If that were true, she wouldn’t have wasted her time trying to befriend me. But for whatever reason she wanted to attribute, Nikka had provided a much-needed job and a place to lie low while I recovered my powers. Nikka didn’t ask for a driver’s license or social-security card. She set me up in the apartment over her bar for next to nothing. I told her my name was Sabrina Moody—close to the real thing so I would remember to answer to it—and Nikka never asked for proof. She paid me in cash and respect. I hated lying to her, but what other choice did I have?
Nikka probably suspected I was running from a bad relationship. She was right if one could call the thing between Skoll and Helen Locke and me a relationship—an apocalyptic hate triangle, more like.
“It’s only been a few weeks, Nikka. I could still make my getaway.”
“Nah,” she said. “You got Pacific Ocean in your veins, I can tell. Just look at you—blond hair, that bronze skin. You look like an advertisement for the ideal California Girl.”

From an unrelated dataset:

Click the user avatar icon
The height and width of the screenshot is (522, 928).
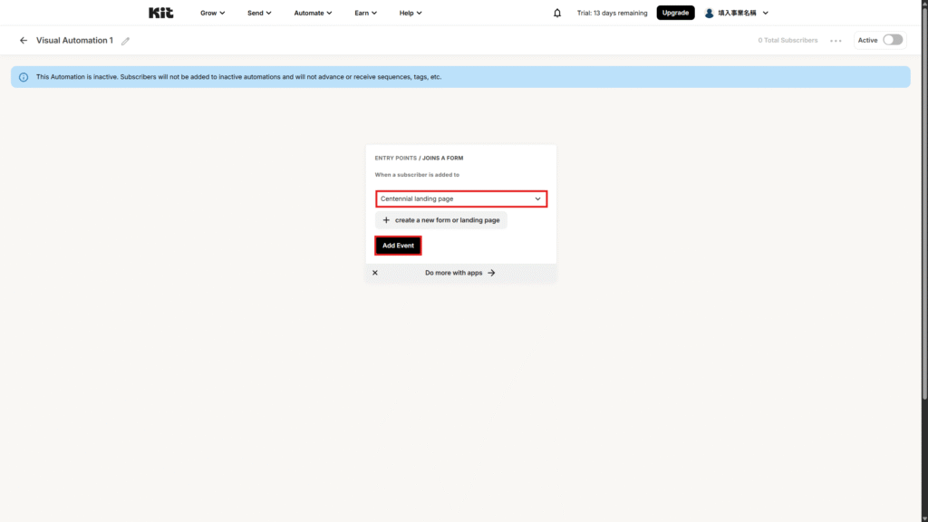pyautogui.click(x=710, y=13)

“Maybe. I do like it here. A lot.”
Nikka nodded in a knowing way. “So, you’re hooked, and you’re not going anywhere, which brings us to the next question: What are you doing for the holidays? You worked through Thanksgiving, and I thank you for that, but I always shut down the bar for Christmas. So, you’ll have no excuse. You cannot spend Christmas alone.”

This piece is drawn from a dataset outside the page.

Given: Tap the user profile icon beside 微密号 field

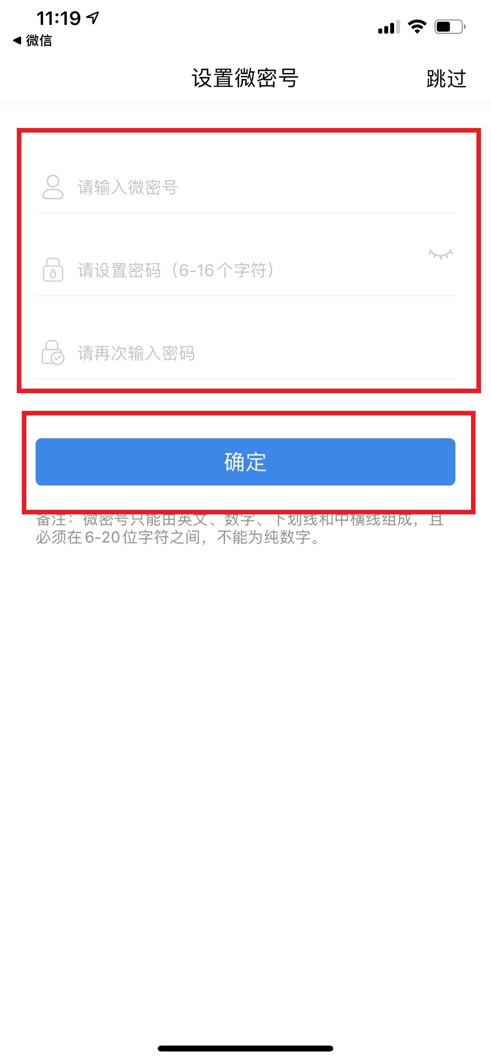Looking at the screenshot, I should [53, 187].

“Don’t tell that to this crowd.” I motioned to the ragtag group of late-night diners around us. “Besides, I was looking forward to a grand-slam breakfast with Joe.”
“Who is Joe?”
“I don’t know for sure, but if you wander around Chicano Park long enough, you’ll probably find a guy named Joe camped out under the Coronado Bridge. And I bet he likes chocolate-chip waffles at least as much as I do.”
Nikka rolled her eyes upward and talked to the ceiling. “She’s been in San Diego four weeks, and she’s already as cynical as me.”
I laughed and sipped coffee from my cup. Outside the restaurant, San Diego was waking up. The rising sun had turned the sky from black into an enchanted lilac. The gloaming hour suggested weakening barriers and the surge of possibility—as though anything could happen. I closed my eyes and imagined that when I opened them again, I would see my brother standing on the sidewalk outside the diner. He’d be laughing about something with a buddy or tapping his foot, impatiently waiting for me.
When I opened my eyes, my gaze fell not on Mani, but on a tall, dark-haired stranger standing under a streetlight near the front window. He stepped out of sight before I got a good look at him, but something about the way he suddenly turned away—or the way the hairs on the back of my neck stood up—made me think he had been watching me.
“He was checking you out the whole time you had your eyes closed,” Nikka said.
“Who?” I drained the rest of my coffee.
“That guy out there.” She flung a hand in the direction of the stranger, who had disappeared. “Don’t act like you didn’t notice.”